## AIM OF THE EXERCISE
When the line with "Given: Click the Valencia club crest icon" comes up, set it down and every later line to the end of the data, exactly and without pictures.

* * *

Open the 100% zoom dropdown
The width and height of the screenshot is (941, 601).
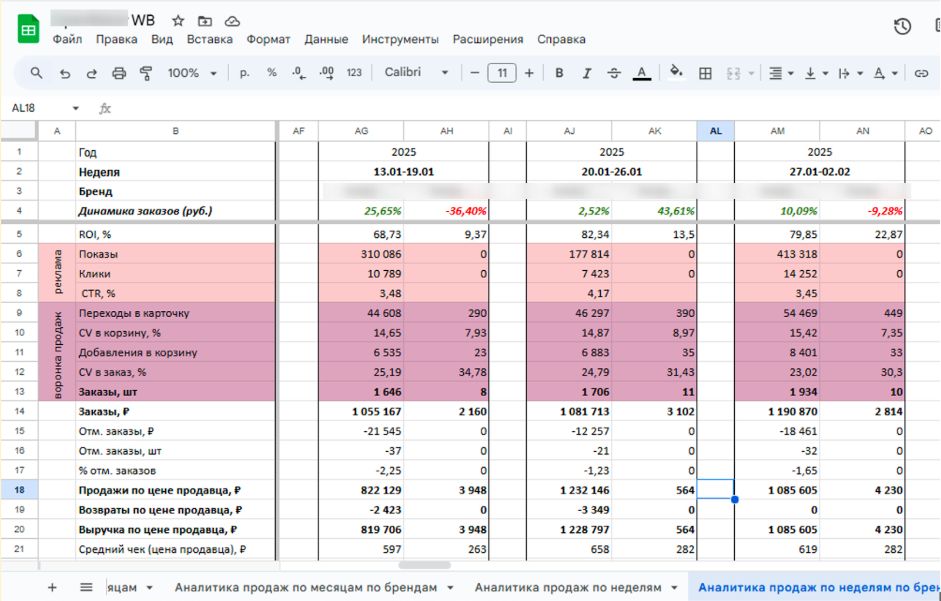[192, 73]
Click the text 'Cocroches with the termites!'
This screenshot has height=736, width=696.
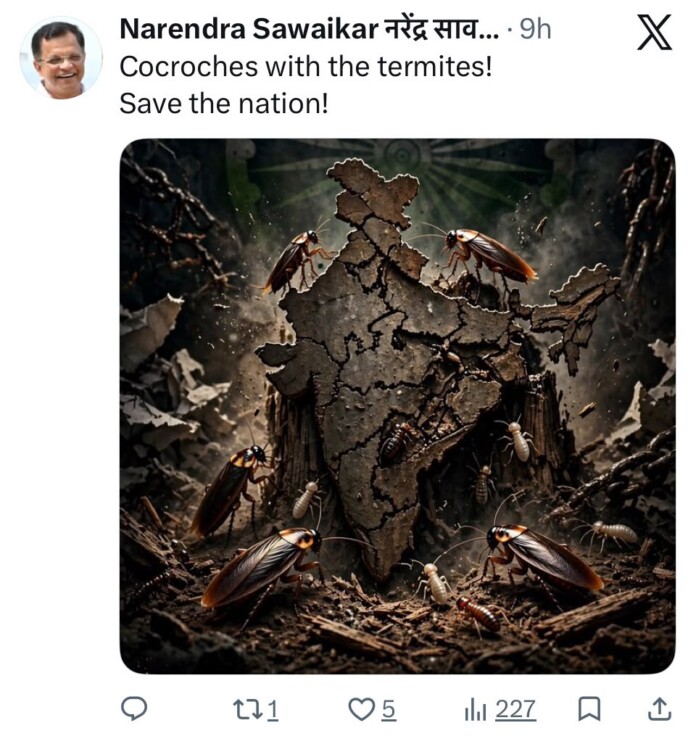click(x=306, y=66)
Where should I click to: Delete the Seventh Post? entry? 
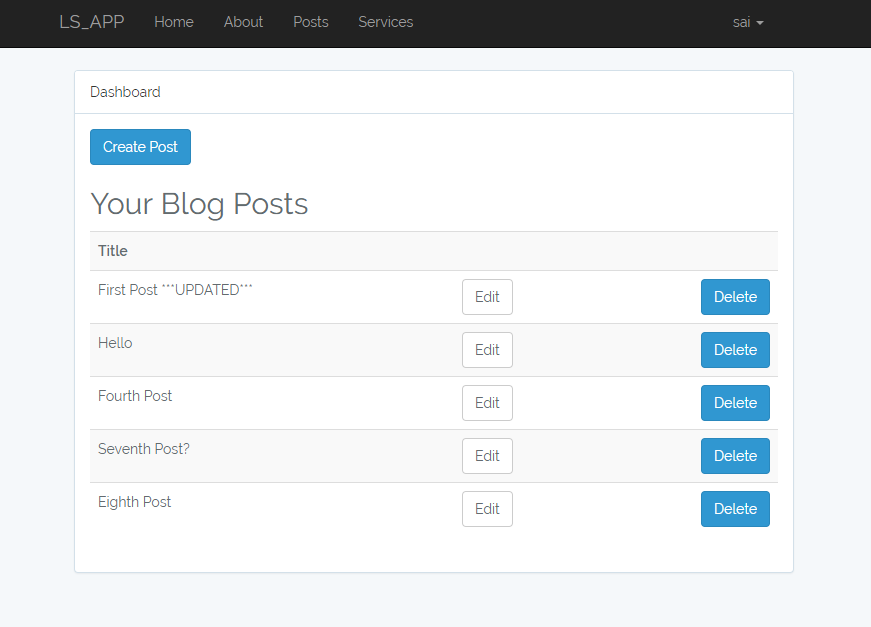pos(735,456)

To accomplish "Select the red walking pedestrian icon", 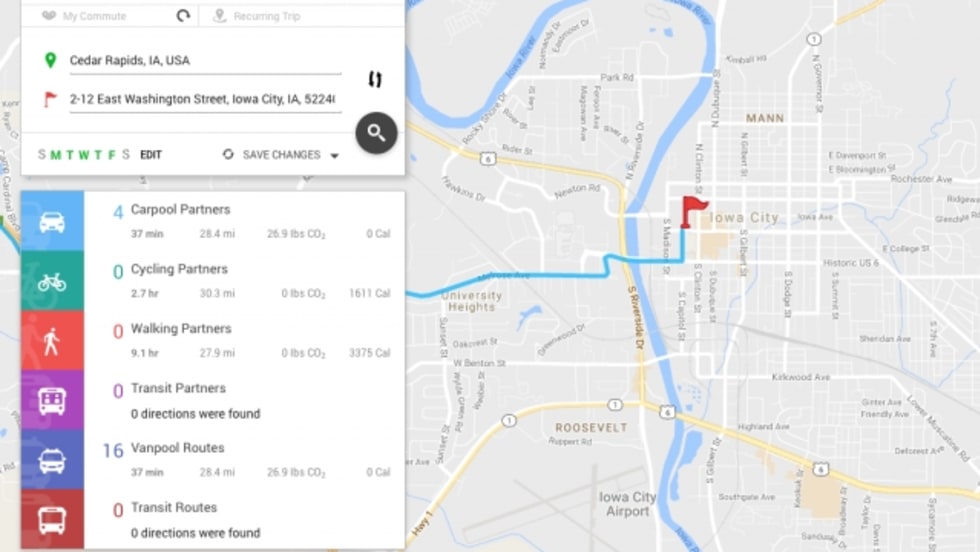I will (x=52, y=341).
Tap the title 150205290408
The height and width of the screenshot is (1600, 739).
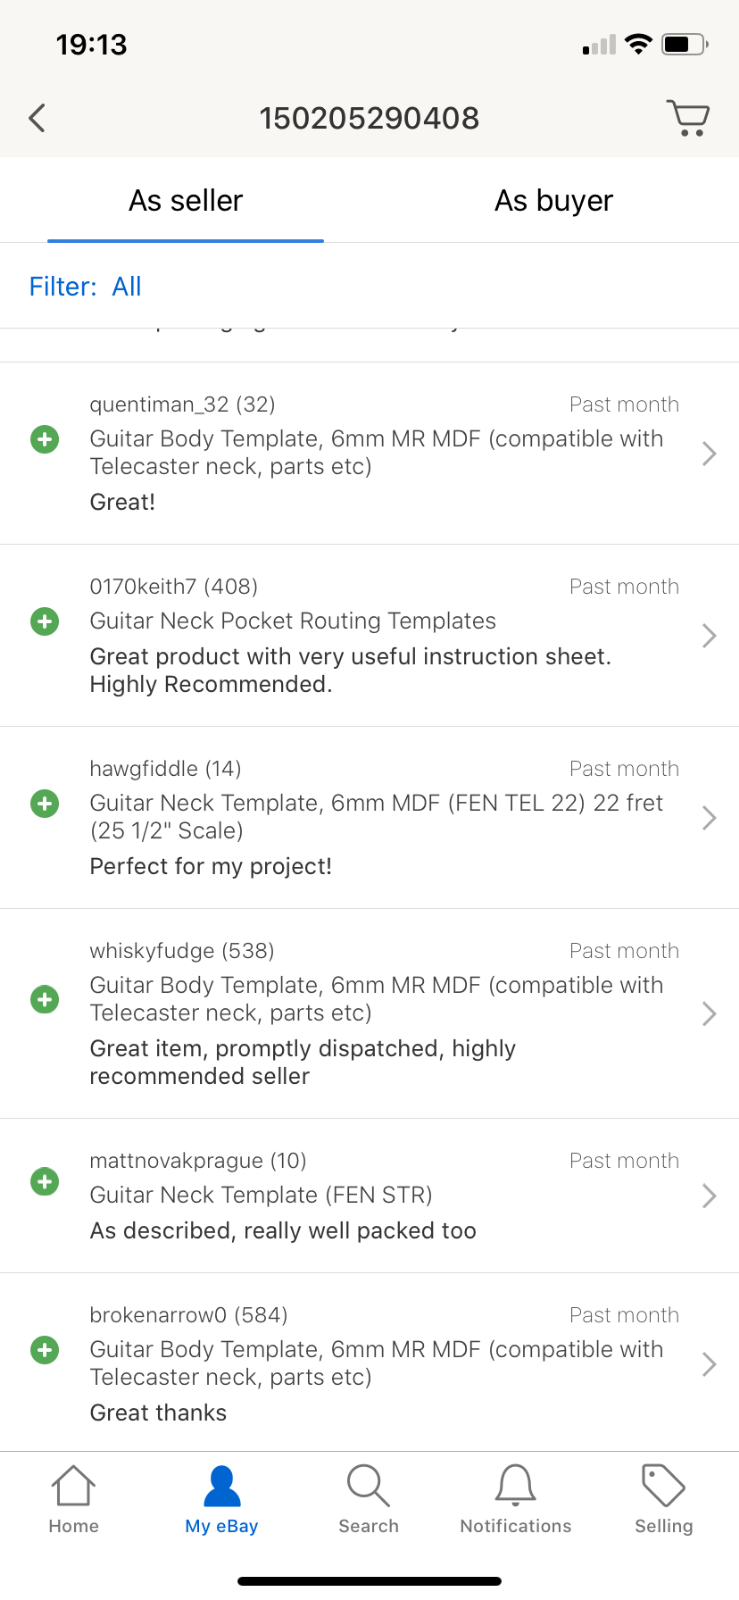click(x=369, y=118)
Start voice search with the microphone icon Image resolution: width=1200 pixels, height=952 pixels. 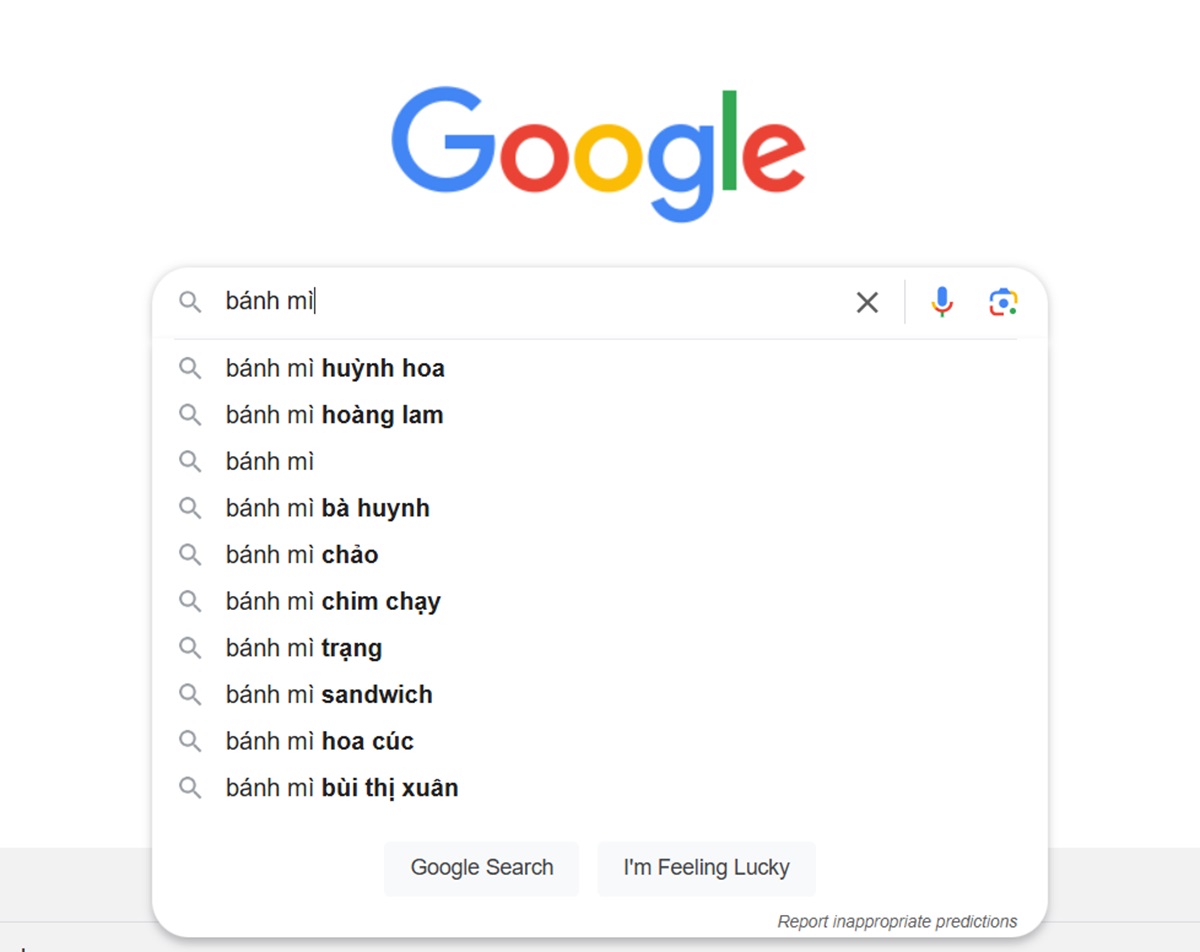(942, 302)
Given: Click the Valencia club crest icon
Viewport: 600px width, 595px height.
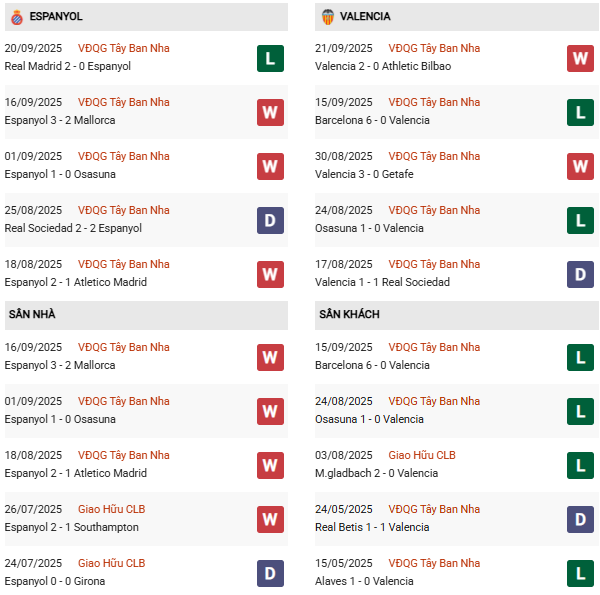Looking at the screenshot, I should [x=327, y=17].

* * *

## SOLUTION TO THE EXERCISE
Given: Click the Valencia club crest icon
Viewport: 600px width, 595px height.
Looking at the screenshot, I should [x=327, y=17].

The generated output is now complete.